----- Source excerpt

Register For Our Mailing List

Register to receive our free weekly newsletter including editorials.

Home / 271

Why has the Value investing style struggled?

We have witnessed strong world earnings-per-share (EPS) growth since June 2016, extending the post-GFC run to nearly 10 years of expansion. Given the persistence of the economic cycle, 'Momentum' strategy performance has been exceptionally strong. A Momentum strategy seeks to invest in the continuance of an existing market trend, such as upward-rising prices.

The strength of Momentum has also driven unprecedented underperformance of 'Value'-based strategies globally for the last few years. Unlike Momentum, Value-based strategies invest in undervalued companies trading at less than their estimated intrinsic value. The following chart shows how Value has suffered relative to the market in the last five years, whereas historically it has outperformed.

 

Source: Martin Currie Australia, Factset; as at 30 June 2018. Returns in US$.

EPS growth not the problem

We had originally surmised that the main reason traditional Value indices had performed poorly was that Value stocks have not shown great earnings growth compared with 'Growth' or FANG (Facebook, Amazon, Netflix and Google's parent Alphabet) stocks. However, we were surprised to find that in the global market, since June 2016, earnings growth of Value (+14.8% p.a.) has in fact been stronger than that of Growth (+12.5% p.a.).

Source: Martin Currie Australia, Factset; as at 30 June 2018.

Is now the time for Value to recover?

The recent strong returns of Growth strategies appear to have come not from earnings growth, but from a price-to-earnings (P/E) re-rating (18.7x to 20x) versus a de-rating of Value (from 14.3x to 13.1x), as shown in the chart below. The blue Growth line has recently risen while the green Value line has fallen.

Source: Martin Currie Australia, Factset; as at 30 June 2018.

So, it looks like Value stocks have been beaten up, despite their better EPS growth. Now may be the time to look for Value opportunities.

Is the growing valuation gap all it seems?

By some measures, there is evidence of a growing valuation spread – the gap between the cheapest and average-priced stocks in the market. Wide valuation spreads have historically preceded strong performance for Value strategies.

Most traditional Value indices (such as MSCI Value) are predominantly based on relatively naïve measures such as P/E or price to book (P/B). The divergence in P/E across investment styles has caused the valuation spread based on this measure to widen significantly. Dispersions of P/B, another common indicator of valuation opportunity, have also widened notably for the Australian market.

However, a note of caution: other measures, which use current earnings/cash flow-based metrics and rely less on a mean reversion assumption, are still showing far narrower dispersions. This is well described by the valuation analysis of Empirical Research Partners on the US market which uses cash flow methods. Their analysis in the next chart shows a much lower valuation spread, and as such, less Value opportunities available in the market than shown by P/E or P/B measures.

Source: Empirical Research Partners Analysis, National Bureau of Economic Research; as at 31 May 2018.

While Empirical Research Partners has a comprehensive quantitative valuation model, we believe all these measures miss a layer of fundamental insight required to truly understand the level of opportunity.

----------
----- Entries

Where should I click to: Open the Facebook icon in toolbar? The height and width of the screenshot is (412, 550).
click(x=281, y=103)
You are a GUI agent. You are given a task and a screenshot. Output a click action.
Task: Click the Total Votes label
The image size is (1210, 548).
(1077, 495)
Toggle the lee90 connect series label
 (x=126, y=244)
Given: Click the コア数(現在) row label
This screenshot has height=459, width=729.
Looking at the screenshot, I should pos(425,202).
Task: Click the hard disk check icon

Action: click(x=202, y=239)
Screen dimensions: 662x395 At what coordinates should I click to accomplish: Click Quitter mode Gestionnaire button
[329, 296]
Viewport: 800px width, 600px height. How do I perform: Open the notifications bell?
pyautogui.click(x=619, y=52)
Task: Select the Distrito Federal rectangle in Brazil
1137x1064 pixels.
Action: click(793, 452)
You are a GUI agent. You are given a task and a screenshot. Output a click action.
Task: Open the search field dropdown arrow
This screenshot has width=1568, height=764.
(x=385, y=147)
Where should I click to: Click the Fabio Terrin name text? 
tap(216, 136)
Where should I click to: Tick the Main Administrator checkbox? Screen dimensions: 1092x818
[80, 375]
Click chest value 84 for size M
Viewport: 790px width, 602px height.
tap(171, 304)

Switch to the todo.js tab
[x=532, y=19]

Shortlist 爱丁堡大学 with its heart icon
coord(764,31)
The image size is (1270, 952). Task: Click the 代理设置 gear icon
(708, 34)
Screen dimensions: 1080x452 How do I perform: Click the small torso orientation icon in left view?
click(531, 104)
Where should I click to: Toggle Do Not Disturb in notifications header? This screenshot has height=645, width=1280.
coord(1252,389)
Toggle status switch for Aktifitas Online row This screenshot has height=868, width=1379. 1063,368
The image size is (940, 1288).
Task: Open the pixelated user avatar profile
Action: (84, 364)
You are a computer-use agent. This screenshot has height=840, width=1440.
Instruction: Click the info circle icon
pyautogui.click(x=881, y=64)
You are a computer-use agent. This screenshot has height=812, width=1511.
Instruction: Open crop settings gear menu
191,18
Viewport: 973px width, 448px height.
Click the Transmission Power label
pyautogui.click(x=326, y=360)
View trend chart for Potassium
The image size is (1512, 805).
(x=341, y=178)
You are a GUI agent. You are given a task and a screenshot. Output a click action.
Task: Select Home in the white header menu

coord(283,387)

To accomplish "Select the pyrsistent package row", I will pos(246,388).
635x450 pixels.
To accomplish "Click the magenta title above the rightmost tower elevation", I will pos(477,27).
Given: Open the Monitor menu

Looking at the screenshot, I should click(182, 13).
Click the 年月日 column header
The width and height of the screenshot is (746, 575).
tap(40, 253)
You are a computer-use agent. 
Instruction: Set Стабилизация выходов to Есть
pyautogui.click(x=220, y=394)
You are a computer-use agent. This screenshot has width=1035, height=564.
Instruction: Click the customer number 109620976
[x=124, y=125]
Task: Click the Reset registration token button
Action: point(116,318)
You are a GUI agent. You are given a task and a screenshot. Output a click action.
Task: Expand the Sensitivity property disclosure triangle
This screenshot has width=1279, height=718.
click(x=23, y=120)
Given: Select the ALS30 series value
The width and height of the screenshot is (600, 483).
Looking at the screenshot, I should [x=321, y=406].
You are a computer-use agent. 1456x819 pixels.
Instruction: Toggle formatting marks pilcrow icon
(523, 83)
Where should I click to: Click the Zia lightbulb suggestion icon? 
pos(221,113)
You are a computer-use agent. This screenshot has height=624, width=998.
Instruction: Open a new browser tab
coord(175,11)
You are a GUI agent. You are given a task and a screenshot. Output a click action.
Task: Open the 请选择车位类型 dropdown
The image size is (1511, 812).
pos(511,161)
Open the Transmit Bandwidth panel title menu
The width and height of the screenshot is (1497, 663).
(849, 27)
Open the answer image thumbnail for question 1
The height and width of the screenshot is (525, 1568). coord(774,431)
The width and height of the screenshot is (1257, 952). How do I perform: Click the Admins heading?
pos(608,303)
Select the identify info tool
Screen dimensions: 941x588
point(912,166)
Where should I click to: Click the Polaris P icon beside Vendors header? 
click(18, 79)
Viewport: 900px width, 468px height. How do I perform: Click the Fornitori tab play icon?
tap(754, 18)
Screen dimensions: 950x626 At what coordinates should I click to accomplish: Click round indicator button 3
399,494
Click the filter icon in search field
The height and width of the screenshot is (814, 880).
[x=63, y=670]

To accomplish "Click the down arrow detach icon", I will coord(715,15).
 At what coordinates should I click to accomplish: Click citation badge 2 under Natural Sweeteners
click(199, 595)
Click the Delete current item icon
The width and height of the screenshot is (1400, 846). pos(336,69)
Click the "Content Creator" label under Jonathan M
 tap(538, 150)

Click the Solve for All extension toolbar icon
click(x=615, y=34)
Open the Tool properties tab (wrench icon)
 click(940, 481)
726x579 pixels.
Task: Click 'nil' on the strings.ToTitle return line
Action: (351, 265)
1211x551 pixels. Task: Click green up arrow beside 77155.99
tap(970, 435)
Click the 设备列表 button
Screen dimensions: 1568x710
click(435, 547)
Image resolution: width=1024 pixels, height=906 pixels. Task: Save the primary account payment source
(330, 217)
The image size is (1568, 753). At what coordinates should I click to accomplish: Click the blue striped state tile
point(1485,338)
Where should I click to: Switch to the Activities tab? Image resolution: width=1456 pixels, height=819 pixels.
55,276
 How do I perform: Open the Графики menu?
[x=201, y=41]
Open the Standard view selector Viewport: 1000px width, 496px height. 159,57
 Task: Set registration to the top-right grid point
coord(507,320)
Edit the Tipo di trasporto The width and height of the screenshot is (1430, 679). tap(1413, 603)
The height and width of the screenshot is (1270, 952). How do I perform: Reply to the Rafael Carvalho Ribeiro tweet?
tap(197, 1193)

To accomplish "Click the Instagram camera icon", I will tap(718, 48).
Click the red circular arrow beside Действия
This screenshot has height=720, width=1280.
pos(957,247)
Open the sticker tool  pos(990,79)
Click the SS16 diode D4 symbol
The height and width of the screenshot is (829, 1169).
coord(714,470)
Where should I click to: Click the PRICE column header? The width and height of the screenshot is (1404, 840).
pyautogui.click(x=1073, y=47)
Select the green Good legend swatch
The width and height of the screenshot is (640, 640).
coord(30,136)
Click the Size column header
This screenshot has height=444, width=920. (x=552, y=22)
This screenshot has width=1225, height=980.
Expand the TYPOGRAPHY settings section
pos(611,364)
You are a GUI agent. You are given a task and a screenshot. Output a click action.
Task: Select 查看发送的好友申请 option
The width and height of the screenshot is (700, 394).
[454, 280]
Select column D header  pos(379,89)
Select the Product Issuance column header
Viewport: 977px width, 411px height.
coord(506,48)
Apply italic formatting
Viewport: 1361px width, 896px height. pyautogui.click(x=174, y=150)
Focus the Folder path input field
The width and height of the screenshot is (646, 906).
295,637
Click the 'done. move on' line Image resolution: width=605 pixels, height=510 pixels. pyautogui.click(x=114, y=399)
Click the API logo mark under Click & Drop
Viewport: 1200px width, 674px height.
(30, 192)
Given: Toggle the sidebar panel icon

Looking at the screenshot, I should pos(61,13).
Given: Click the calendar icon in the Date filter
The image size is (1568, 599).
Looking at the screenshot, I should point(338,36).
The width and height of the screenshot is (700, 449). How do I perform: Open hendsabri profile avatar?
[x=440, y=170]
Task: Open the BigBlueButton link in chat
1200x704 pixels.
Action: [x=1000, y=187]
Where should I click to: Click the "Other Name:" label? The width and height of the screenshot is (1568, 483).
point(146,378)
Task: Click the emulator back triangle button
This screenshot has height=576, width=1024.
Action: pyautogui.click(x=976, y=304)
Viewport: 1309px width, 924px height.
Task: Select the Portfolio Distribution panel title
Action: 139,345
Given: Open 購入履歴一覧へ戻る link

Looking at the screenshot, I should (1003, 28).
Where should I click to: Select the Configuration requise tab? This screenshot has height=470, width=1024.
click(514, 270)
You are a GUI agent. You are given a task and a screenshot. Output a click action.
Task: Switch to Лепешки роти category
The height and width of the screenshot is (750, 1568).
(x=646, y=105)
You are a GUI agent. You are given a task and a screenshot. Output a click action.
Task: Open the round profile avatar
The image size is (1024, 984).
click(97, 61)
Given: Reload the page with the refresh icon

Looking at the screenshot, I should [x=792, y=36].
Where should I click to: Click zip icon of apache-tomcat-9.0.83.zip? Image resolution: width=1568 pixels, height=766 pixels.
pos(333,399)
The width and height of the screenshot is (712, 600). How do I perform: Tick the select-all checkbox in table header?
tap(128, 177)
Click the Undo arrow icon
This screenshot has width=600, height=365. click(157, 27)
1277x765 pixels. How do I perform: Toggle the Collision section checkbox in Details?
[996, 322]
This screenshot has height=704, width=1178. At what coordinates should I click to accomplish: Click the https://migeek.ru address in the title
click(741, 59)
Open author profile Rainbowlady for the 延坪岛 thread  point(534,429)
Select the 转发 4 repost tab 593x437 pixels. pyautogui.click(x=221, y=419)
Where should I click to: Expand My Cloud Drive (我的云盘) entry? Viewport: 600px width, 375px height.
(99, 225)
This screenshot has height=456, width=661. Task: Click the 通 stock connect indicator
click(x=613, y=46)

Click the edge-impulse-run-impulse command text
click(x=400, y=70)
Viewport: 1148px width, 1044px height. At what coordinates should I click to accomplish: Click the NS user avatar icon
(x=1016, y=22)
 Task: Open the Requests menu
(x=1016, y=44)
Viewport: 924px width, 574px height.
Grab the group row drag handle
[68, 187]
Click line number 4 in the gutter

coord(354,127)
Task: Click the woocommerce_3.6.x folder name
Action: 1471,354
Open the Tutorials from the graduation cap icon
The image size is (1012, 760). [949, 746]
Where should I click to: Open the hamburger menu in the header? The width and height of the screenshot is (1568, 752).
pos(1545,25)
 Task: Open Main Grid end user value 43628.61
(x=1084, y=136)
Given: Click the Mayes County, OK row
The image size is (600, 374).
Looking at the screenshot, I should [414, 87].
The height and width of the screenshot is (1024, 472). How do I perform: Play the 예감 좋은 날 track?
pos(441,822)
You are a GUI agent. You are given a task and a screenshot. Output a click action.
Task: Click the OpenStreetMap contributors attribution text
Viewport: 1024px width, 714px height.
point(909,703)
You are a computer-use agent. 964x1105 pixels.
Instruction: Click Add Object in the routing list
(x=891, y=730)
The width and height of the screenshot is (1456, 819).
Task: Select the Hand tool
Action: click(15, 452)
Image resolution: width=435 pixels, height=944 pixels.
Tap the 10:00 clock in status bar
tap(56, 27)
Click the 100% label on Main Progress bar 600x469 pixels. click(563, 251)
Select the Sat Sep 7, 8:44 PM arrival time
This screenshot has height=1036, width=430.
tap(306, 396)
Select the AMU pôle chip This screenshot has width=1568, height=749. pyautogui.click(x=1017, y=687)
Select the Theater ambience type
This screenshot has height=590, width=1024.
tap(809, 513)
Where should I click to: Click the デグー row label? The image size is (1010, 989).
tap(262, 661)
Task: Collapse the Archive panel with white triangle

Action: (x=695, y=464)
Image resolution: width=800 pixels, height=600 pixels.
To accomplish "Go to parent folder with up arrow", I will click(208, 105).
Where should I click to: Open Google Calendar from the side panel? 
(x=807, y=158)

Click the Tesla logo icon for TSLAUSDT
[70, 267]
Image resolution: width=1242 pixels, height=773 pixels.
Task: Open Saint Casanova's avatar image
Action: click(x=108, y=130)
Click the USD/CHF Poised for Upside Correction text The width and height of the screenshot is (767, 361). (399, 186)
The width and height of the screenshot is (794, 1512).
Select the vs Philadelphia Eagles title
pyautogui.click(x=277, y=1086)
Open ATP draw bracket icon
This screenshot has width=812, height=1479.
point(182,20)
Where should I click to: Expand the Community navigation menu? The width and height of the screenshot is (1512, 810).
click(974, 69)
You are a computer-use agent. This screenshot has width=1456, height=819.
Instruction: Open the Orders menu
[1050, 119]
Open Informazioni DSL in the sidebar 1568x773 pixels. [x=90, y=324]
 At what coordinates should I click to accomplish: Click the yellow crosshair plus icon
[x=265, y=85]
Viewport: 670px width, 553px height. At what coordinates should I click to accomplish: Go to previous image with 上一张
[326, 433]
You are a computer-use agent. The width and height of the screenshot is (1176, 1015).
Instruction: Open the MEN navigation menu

----------

> [Exercise instructions]
1. In the article on the Value investing style, what annual earnings growth did Value stocks show in the global market since June 2016?
2. Continue the article on the Value investing style from the point where it stops.

> [Results of the tasks]
1. Value stocks showed earnings growth of +14.8% per year.

2.
A deeper search for value

We conduct fundamental, forward-looking risk-adjusted analysis on the broad Australian market considering cashflow, quality, growth, cyclicality, and environmental, social and governance (ESG) risks. Our ongoing analysis reveals that immediately following the GFC, these Value spreads were much wider generally and also relative to each other. This was due to greater uncertainty about world growth drivers.

However, since 2009, these spreads narrowed significantly, and in February 2017 reached their lowest post-GFC levels. It is only recently that the spread for cheapest stocks has begun to really look cheap again.

Despite the better outcomes that P/E and P/B measures indicate, and the lower opportunities shown by quant measures, our analysis suggests valuation spreads have widened, but only at the extremes.

So, if Value spreads by our measures are in fact generally still low - and only in certain pockets - is the Value approach to investing compromised? In a word, no.

We believe the combination of a collective analysis of the market environment and a multi-lensed investment process (valuation, quality, direction and sustainable dividend) means it is still possible to assess the potential reward versus risk on offer of individual stocks, broad factors and the overall market regardless of the prevailing conditions.

This type of investment approach won’t deliver the same outcomes at all points in the cycle, but it certainly has helped us to navigate the choppy conditions we have seen for Value investors over the last three years.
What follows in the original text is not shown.